* **REQUIRED WORK**
Each entry must appear in the answer exactly as it does here.

* **INPUT**
--*--

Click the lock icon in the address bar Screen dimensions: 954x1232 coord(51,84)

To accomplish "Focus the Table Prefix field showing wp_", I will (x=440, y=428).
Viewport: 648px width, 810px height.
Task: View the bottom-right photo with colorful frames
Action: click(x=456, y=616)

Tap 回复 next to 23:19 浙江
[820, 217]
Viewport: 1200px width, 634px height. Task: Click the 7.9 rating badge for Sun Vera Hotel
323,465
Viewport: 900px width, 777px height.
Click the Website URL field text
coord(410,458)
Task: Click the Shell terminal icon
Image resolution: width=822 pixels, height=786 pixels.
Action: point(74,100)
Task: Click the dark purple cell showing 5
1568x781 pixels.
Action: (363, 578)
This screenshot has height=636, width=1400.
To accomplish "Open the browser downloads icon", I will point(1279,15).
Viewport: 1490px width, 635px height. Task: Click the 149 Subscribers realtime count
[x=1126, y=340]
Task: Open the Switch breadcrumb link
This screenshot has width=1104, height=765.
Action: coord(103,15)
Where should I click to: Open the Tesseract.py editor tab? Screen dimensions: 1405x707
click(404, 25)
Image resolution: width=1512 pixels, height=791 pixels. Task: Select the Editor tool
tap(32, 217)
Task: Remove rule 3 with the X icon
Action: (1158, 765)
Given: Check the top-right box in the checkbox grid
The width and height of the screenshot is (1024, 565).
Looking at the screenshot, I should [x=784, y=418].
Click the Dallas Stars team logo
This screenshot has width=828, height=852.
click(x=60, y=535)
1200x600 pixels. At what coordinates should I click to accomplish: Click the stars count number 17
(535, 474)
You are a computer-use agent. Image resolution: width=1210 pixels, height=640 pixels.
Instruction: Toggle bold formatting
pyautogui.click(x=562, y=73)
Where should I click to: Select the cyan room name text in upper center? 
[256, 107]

--*--

* **RESULT**
Click the lock icon in the address bar Screen dimensions: 954x1232 coord(51,84)

To accomplish "Focus the Table Prefix field showing wp_", I will (x=440, y=428).
Viewport: 648px width, 810px height.
Task: View the bottom-right photo with colorful frames
Action: click(x=456, y=616)

Tap 回复 next to 23:19 浙江
[820, 217]
Viewport: 1200px width, 634px height. Task: Click the 7.9 rating badge for Sun Vera Hotel
323,465
Viewport: 900px width, 777px height.
Click the Website URL field text
coord(410,458)
Task: Click the Shell terminal icon
Image resolution: width=822 pixels, height=786 pixels.
Action: point(74,100)
Task: Click the dark purple cell showing 5
1568x781 pixels.
Action: (363, 578)
This screenshot has height=636, width=1400.
To accomplish "Open the browser downloads icon", I will point(1279,15).
Viewport: 1490px width, 635px height. Task: Click the 149 Subscribers realtime count
[x=1126, y=340]
Task: Open the Switch breadcrumb link
This screenshot has width=1104, height=765.
Action: coord(103,15)
Where should I click to: Open the Tesseract.py editor tab? Screen dimensions: 1405x707
click(404, 25)
Image resolution: width=1512 pixels, height=791 pixels. Task: Select the Editor tool
tap(32, 217)
Task: Remove rule 3 with the X icon
Action: (1158, 765)
Given: Check the top-right box in the checkbox grid
The width and height of the screenshot is (1024, 565).
Looking at the screenshot, I should [x=784, y=418].
Click the Dallas Stars team logo
This screenshot has width=828, height=852.
click(x=60, y=535)
1200x600 pixels. At what coordinates should I click to accomplish: Click the stars count number 17
(535, 474)
You are a computer-use agent. Image resolution: width=1210 pixels, height=640 pixels.
Instruction: Toggle bold formatting
pyautogui.click(x=562, y=73)
Where should I click to: Select the cyan room name text in upper center? 
[256, 107]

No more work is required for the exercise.